▸ **ESTRATTO DELLA FONTE**:
Da alcuni mesi il comparto edilizio ed i tecnici in esso operanti, sono fortemente sotto stress per poter comprendere ed applicare in modo coerente e preciso le disposizioni normative introdotte con il D.L. 19 maggio 2020 n. 34 (c.d. “Decreto Rilancio”) convertito con Legge n. 77 del 17.07.2020, a riguardo di interventi di efficientamento energetico ai quali lo Stato riconoscerebbe un credito d’imposta particolarmente premiante, arrivando a “regalare” un extra del 10% sull’importo lavori che può essere detratto direttamente dal contribuente in cinque anni, o utilizzabile nel rapporto con i fornitori, che possono operare lo sconto in fattura pari al 100% dell’importo lavori o con istituti di credito ed altri operatori economici che possono acquistare, alle loro condizioni, ma sempre facendo salvo l’importo complessivo dei lavori sostenuti, il credito dal contribuente garantendo il saldo degli interventi in due tranches.
Essendo questione, ancor prima che tecnica e tecnologica, fiscale ed economica, anche i commercialisti e gli studi operanti nel settore fiscale e tributario sono da mesi sotto un fuoco incrociato di richieste di pareri e di “consigli” (naturalmente intesi all’origine come gratuiti…). Ciò che emerge da queste richieste e dai numerosi incontri tecnici effettuati con potenziali interessati all’applicazione del Superbonus, siano essi proprietari di singole unità immobiliari o amministratori condominiali piuttosto che gli stessi singoli condòmini, è una diffusa sensazione della possibilità di dare ampio sfogo alle proprie esigenze di miglioramento dell’immobile di proprietà o perlomeno delle parti comuni di esso, potendo godere di un plafond di entità considerevole con la certezza assoluta che le spese degli interventi siano sostenute a monte da qualcun altro, che nella visione generale può essere l’impresa o la banca mentre dovrebbe essere chiaro a tutti che le sostiene lo Stato, ossia tutti noi, per di più scontandole subito, senza dover aspettare cinque piuttosto che dieci anni.

▸ **CONSEGNA**: Per ciascuna delle affermazioni seguenti indica se concorda con il brano sul Superbonus riportato sopra, rispondendo sì o no e citando le parole del brano che lo stabiliscono: (a) il credito d’imposta può essere detratto dal contribuente in cinque anni; (b) i fornitori possono applicare uno sconto in fattura pari al 50% dell’importo lavori; (c) le spese degli interventi sono sostenute in realtà dalle banche.

▸ **DATI FORNITI**:
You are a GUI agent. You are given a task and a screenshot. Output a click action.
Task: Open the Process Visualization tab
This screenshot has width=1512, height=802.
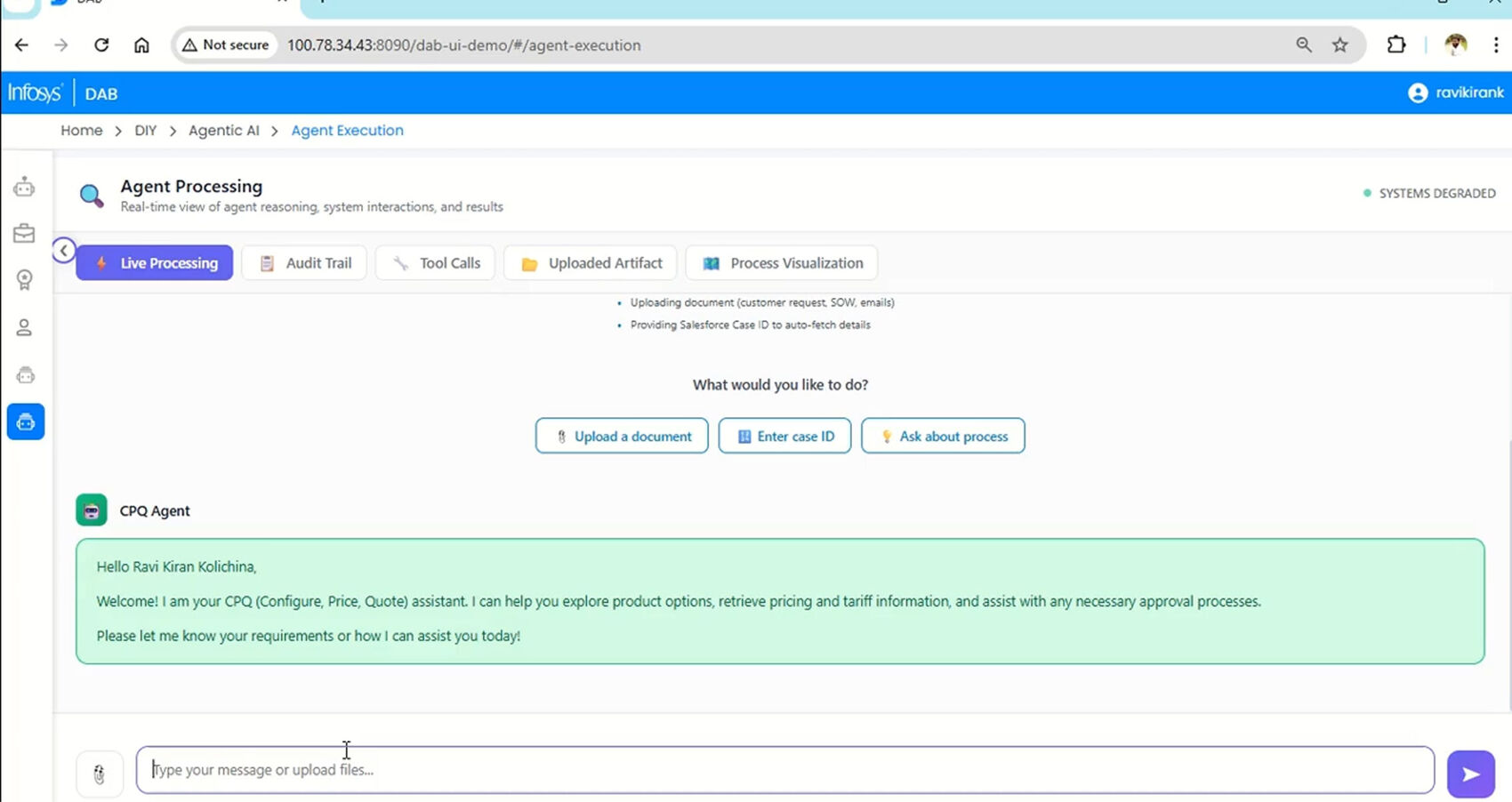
---
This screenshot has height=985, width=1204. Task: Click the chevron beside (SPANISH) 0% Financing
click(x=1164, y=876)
==
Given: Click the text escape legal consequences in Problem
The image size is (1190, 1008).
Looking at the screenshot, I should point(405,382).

▸ **RISPOSTA**:
(a) Sì: «può essere detratto direttamente dal contribuente in cinque anni».
(b) No: «possono operare lo sconto in fattura pari al 100% dell’importo lavori».
(c) No: «dovrebbe essere chiaro a tutti che le sostiene lo Stato, ossia tutti noi».